* [Excerto do documento]

A Marquesa, declamando:
- Tenho um castelo de amor
Chegam-lhe as torres ao céu
Vive um sonho encantador
Nesse castelo que é meu.
Que sonho embriagador
Com que força me prendeu
Perturbante, embalador,
Chegou, tocou-me e venceu.
Palmas. Muito bem.
Uma nobre:
- Estão a gravar?
- Pois estão.
- É melhor eu dizer qualquer coisa de cor, porque com a pressa nem sequer trouxe os óculos. Vamos lá ver se consigo:
Há no meu nome um perfume vago
De encantada princesa do Oriente
Uma canção dulcíssima e plangente
Que passa sobre ti como um afago.
Todo o meu corpo moço de menina
È uma estranha orquídea a florescer
E a minha boca rubra de amorosa
Dos teus beijos ardentes, sequiosa,
Gritam meu amor quanto te quer.

Palmas. 
- Muito bem.
O Senhor Comandante:
- É pena. 
- O quê?
- Eu é que deveria estar no lugar desse seu amor.

O Cenáculo tem um passado. E como futuro, mais passado. Ficou-se no fundo da gaveta das memórias embrulhado em rendas velhas. Reconstituição do passado: a Marquesa e os seus pares.
A Marquesa:
- A este meu grupo chamam-lhe Cenáculo Literário Marquesa de Valverde, que se mantém sempre livre de pressões políticas ou religiosas, lutando contra ódios, invejas, intrigas, ruindades, para que haja harmonia e amor entre ambos os sexos de todas as idades e combatendo o vinho, o tabaco e o beijo, causadores de muitas doenças.

* [Dados fornecidos]
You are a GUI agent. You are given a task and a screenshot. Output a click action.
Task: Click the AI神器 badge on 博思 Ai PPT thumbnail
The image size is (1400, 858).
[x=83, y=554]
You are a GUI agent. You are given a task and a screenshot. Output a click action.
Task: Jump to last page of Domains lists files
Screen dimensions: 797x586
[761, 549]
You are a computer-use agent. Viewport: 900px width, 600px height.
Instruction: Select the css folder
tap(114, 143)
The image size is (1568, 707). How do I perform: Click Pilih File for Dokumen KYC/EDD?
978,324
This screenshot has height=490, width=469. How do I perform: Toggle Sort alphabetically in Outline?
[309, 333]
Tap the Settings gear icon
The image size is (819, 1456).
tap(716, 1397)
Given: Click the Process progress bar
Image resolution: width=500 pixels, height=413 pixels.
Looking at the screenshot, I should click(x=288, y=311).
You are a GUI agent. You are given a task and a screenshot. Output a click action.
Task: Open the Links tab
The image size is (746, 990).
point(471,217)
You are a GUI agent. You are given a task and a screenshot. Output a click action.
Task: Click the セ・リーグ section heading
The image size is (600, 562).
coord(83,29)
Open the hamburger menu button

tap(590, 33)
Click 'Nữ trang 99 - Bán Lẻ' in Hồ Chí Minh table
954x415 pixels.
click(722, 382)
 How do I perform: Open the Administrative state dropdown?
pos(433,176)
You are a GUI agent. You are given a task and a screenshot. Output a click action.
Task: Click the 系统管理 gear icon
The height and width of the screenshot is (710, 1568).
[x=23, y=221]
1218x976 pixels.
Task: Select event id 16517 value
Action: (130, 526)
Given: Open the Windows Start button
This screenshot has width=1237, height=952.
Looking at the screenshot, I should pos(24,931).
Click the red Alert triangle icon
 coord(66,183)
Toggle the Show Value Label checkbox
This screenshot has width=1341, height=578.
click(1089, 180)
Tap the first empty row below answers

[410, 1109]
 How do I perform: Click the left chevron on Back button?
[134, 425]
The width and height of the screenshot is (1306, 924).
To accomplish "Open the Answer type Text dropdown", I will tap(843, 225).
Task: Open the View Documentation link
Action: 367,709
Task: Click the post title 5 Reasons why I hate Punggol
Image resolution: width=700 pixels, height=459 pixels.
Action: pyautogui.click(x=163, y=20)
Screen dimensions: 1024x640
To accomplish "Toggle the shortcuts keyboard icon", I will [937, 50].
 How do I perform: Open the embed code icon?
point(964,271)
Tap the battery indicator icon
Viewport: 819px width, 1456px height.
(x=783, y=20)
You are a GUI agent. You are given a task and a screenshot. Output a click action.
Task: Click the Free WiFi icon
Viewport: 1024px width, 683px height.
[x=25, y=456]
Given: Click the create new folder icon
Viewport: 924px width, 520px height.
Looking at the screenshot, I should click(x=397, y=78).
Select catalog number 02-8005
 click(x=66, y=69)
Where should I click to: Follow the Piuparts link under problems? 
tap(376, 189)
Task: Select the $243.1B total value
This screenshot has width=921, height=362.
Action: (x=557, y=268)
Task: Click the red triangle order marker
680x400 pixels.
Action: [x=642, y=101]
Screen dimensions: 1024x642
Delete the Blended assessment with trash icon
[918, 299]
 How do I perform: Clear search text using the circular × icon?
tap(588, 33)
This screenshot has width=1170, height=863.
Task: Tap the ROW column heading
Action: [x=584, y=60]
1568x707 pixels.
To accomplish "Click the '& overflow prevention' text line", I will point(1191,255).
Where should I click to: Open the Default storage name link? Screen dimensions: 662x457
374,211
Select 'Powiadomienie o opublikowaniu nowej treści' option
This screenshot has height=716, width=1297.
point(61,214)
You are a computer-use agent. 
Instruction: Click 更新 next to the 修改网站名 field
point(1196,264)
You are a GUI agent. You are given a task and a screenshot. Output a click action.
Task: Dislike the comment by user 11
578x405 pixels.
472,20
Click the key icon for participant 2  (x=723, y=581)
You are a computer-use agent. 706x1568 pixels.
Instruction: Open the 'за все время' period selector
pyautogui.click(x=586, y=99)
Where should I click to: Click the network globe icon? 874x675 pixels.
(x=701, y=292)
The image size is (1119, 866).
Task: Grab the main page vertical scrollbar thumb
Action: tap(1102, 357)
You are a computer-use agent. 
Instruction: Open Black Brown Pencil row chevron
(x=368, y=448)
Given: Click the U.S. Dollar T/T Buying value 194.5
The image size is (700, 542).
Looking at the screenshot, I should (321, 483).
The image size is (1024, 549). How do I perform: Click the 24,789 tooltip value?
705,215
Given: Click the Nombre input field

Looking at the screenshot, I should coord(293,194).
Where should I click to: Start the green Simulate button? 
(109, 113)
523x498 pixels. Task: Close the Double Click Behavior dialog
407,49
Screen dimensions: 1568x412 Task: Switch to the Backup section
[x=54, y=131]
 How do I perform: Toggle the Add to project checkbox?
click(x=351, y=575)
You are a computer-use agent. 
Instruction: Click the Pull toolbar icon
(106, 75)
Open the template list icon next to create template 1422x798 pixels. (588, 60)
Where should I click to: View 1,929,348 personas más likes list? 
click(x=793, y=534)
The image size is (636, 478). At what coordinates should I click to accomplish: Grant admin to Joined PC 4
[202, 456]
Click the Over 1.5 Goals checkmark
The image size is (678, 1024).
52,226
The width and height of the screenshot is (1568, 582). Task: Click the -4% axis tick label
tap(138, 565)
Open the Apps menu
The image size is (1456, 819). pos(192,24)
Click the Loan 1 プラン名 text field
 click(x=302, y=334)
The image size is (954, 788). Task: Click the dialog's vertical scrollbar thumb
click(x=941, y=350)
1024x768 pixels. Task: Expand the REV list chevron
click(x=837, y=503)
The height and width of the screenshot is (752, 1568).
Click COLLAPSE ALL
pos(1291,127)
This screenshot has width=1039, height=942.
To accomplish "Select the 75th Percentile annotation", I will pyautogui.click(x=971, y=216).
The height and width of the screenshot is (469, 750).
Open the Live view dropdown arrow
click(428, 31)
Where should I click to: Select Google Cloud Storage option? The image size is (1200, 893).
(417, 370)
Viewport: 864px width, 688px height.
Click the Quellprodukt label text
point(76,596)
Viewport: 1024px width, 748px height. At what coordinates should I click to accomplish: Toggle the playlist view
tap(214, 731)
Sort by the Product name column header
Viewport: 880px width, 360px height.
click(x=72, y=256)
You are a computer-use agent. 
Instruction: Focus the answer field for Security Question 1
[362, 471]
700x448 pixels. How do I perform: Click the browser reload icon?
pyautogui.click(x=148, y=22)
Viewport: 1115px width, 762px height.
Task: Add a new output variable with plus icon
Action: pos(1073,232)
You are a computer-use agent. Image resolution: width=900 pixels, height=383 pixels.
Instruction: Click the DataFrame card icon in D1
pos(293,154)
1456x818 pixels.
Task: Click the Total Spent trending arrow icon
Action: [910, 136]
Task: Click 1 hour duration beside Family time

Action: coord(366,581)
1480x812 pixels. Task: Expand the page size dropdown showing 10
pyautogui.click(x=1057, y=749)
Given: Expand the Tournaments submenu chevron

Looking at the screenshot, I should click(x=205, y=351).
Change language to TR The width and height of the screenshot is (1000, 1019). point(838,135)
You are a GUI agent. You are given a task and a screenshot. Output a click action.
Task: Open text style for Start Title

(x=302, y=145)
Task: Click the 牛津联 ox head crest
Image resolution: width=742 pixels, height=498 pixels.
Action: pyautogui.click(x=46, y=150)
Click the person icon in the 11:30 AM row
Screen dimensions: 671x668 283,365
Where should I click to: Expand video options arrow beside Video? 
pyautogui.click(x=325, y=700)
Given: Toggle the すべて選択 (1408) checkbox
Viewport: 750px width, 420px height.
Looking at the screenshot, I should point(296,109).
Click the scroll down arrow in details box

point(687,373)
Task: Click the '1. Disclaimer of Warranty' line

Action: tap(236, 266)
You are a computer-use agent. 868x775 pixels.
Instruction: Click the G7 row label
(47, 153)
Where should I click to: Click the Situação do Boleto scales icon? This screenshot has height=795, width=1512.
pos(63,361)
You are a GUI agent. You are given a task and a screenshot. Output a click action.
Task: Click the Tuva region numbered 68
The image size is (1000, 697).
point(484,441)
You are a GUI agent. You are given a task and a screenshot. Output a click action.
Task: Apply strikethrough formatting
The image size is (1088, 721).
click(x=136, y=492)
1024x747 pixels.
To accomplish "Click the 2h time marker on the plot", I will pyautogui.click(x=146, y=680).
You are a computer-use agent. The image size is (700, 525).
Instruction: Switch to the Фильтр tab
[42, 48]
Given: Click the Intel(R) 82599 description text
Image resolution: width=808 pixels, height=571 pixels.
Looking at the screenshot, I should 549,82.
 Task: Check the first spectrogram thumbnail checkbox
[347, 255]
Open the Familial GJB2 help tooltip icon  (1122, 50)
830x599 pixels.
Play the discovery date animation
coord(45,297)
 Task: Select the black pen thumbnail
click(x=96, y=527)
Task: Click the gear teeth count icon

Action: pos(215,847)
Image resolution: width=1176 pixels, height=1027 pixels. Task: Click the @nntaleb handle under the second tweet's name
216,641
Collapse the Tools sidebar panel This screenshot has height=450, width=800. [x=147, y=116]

* [Tarefas a realizar]
1. Responda às perguntas seguintes com base no excerto sobre o Cenáculo Literário.
(a) Que objeto diz a nobre que não trouxe, por causa da pressa?
(b) Em que lugar diz o Senhor Comandante que deveria estar?
(c) Que três coisas combate o grupo da Marquesa, segundo ela própria?
2. Prossiga o excerto sobre o Cenáculo Literário a partir da última frase apresentada.

* [Respostas]
1.
(a) Os óculos.
(b) No lugar do amor de quem declamou o poema.
(c) O vinho, o tabaco e o beijo.

2.
Uma baronesa do contra recitando João de Deus:
- Beijo!
Beijo na face
Pede-se e dá-se.
Dá?
Que custa um beijo?
Não tenha pejo.
Vá. 

A Marquesa:
- O lema do Cenáculo é o amor a Deus, à Pátria, à Família, ao Trabalho e à maravilhosa Natureza que nos cerca e que merece ser alindada.
Pergunta:
- Continua a fazer saraus?
A Marquesa:
- Continua a fazer-se a expansão dos poetas e dos artistas que há em Portugal. A entrada é completamente livre. Já fizemos vinte anos de existência.
Uma viscondessa:
- Este poema é meu e foi dedicado aos vinte anos do Cenáculo da Senhora Marquesa:
- Vinte anos
Divina luz neste dia
Avé Maria, Avé Maria.
Poéticos sinos aos mil
Repicam sem fraquejar
Senhora:
Não esquecendo o Brasil
Poesia:
Vinte anos a contar.

Palmas. Muito bem.
O Senhor Comandante:
- Sim senhora, sim senhora.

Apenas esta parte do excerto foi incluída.